9. The 12-month bond was a creature of statute; it became effective January 26, 1839, and is found in article 1277, Hartley's Digest. This provided, in brief, that the bond, with good and sufficient security, should be made payable to the plaintiff and returned to the clerk's office from which the execution had issued, "and shall have the force and effect of a judgment against the principal and securities; and upon the maturity of the bond, if it shall not be punctually paid, execution shall issue thereon against the principal and securities," and contained further provisions as to levy and sale in order to pay the amount of the bond. *1002 It is settled that this bond had a double character, first, as an obligation known to the Spanish civil law, and second, it was a summary statutory judgment, and had by force of the statute "all the force and effect and incidents of any other judgment of a court of competent jurisdiction" (Austin v. Townes, 10 Tex. 24), and it continued to have these characteristics after the adoption of the common law in Texas (Foster v. Champlin, 29 Tex. 28). It is also held such a 12-month bond is, in effect, a consent judgment. For the various cases discussing the incidents of such bonds, see Cayce v. Curtis, Dallam, Dig. p. 403; Bryan v. Knight, 1 Tex. 183; Townes v. Harris, 13 Tex. 514; Janes v. Reynolds,2 Tex. 253; Austin v. Townes, 10 Tex. 24. We think, considering the nature of this summary judgment, and the fact that it was in effect a consent judgment, it would conclude or waive any preceding errors or defects which might exist in the transactions. When Tenille's land was up for execution sale, if defects existed, his insistence upon them in court was his remedy. He chose instead to buy in his property, and to enter into a consent judgment for the amount therefor. Having made this decision, others having acted upon it and it having been acquiesced in for 85 years, we know of no rule of law which would permit his heirs and privies in title to change their position and raise against it questions their ancestor had waived.
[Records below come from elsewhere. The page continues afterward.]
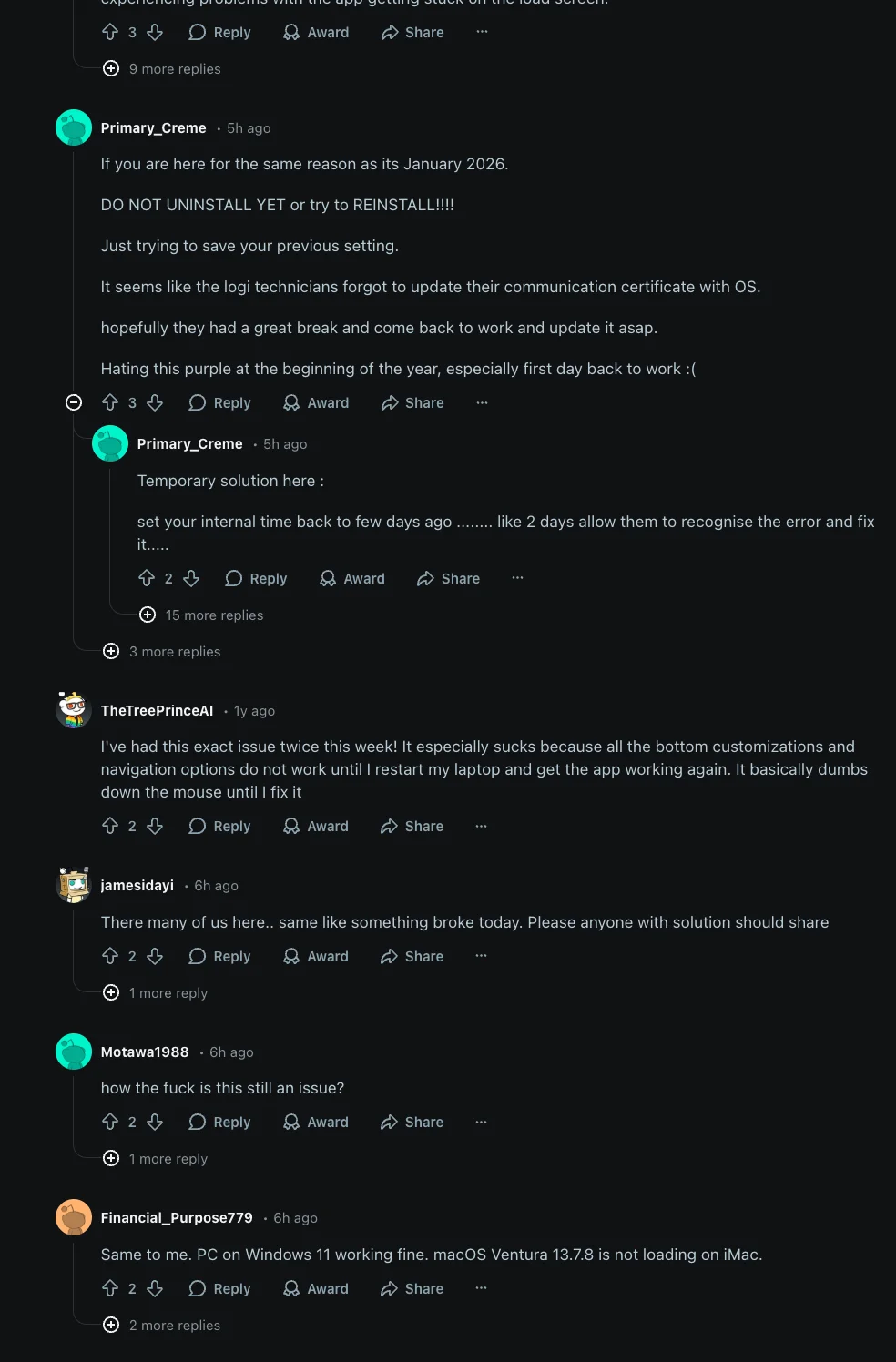The height and width of the screenshot is (1362, 896).
Task: Downvote Primary_Creme's temporary solution reply
Action: click(x=191, y=578)
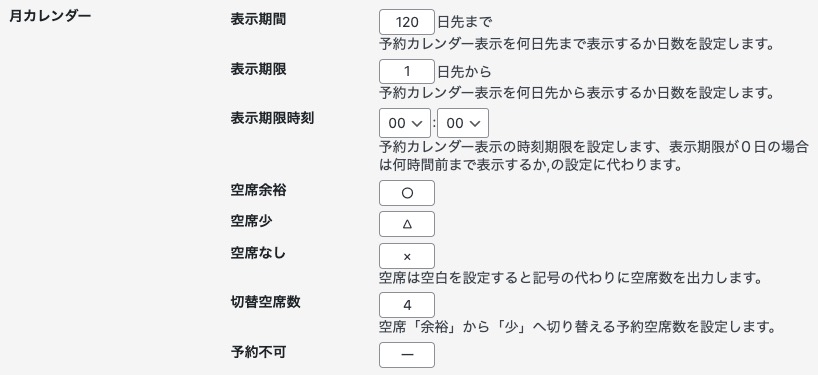Click the 日先から suffix text
The image size is (818, 375).
pos(464,71)
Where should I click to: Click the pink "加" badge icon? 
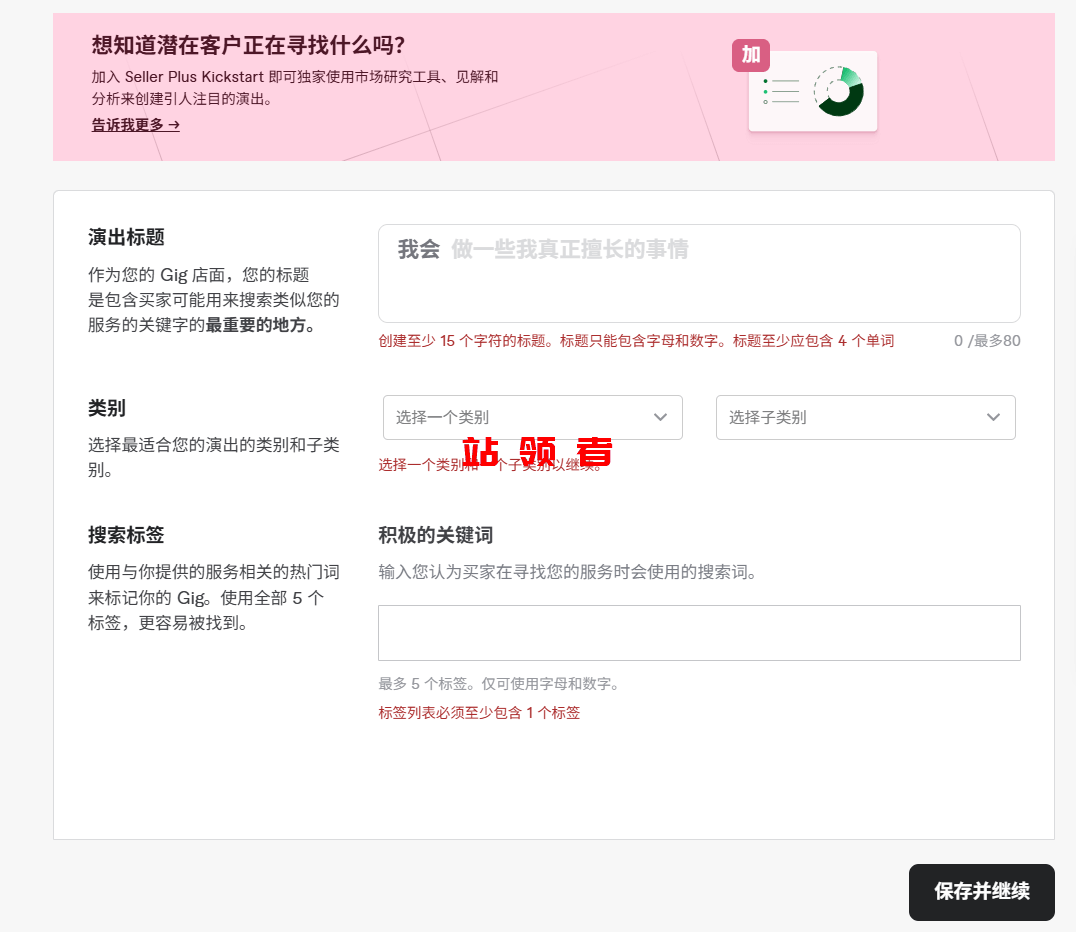[x=751, y=55]
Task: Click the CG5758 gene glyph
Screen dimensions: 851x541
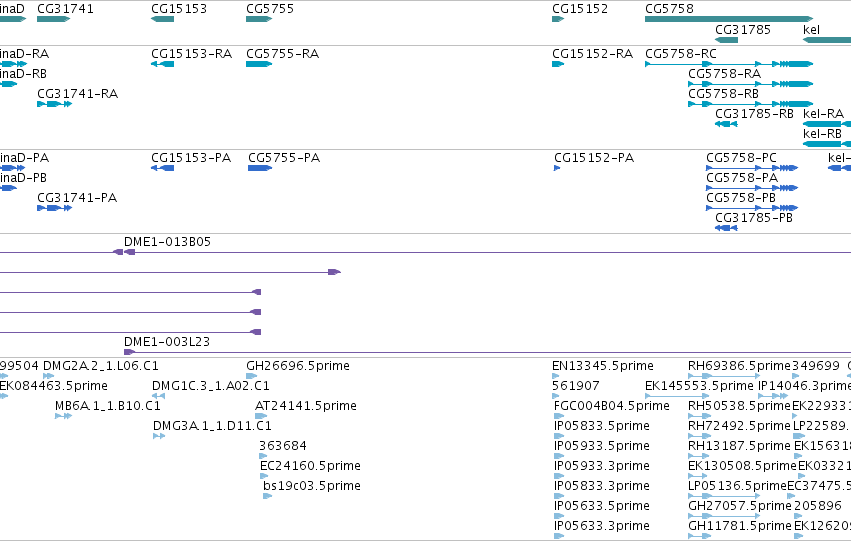Action: tap(729, 19)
10. The description in the sheriff's deed, reading "1,000 acres of land off the lower corner of George Tennell's league of land above and near the town of Columbia, and known as a part of the headright of George Tennell," is attacked as not describing the land in controversy, and as having ambiguity in its description. The Tenille league lines run north and south and east and west. The town of West Columbia is south of and a little east of the southeast corner of the league. It was in evidence that the southeast corner is the lower corner with reference to the course of the Brazos river; that is to say, it is farthest downstream. It was also shown that a topographical survey disclosed that the southeast corner was the lowest in elevation on the league, so that whether "lower" be construed to mean south or downstream, or lower in elevation, each would indicate the southeast corner of the Tenille league. This corner is also nearest and above the town of West Columbia. We think, therefore, the facts clearly identify this corner, and we decline to put the construction on the language contended for by plaintiff. It very apparently to us refers to the land conveyed, and is not a description of the whole league. This last would have been futile, because Tenille owned only the one league in the county; and the early Texans were rarely strict grammarians, and we think they used the words "near Columbia" in the relative sense of "nearest Columbia."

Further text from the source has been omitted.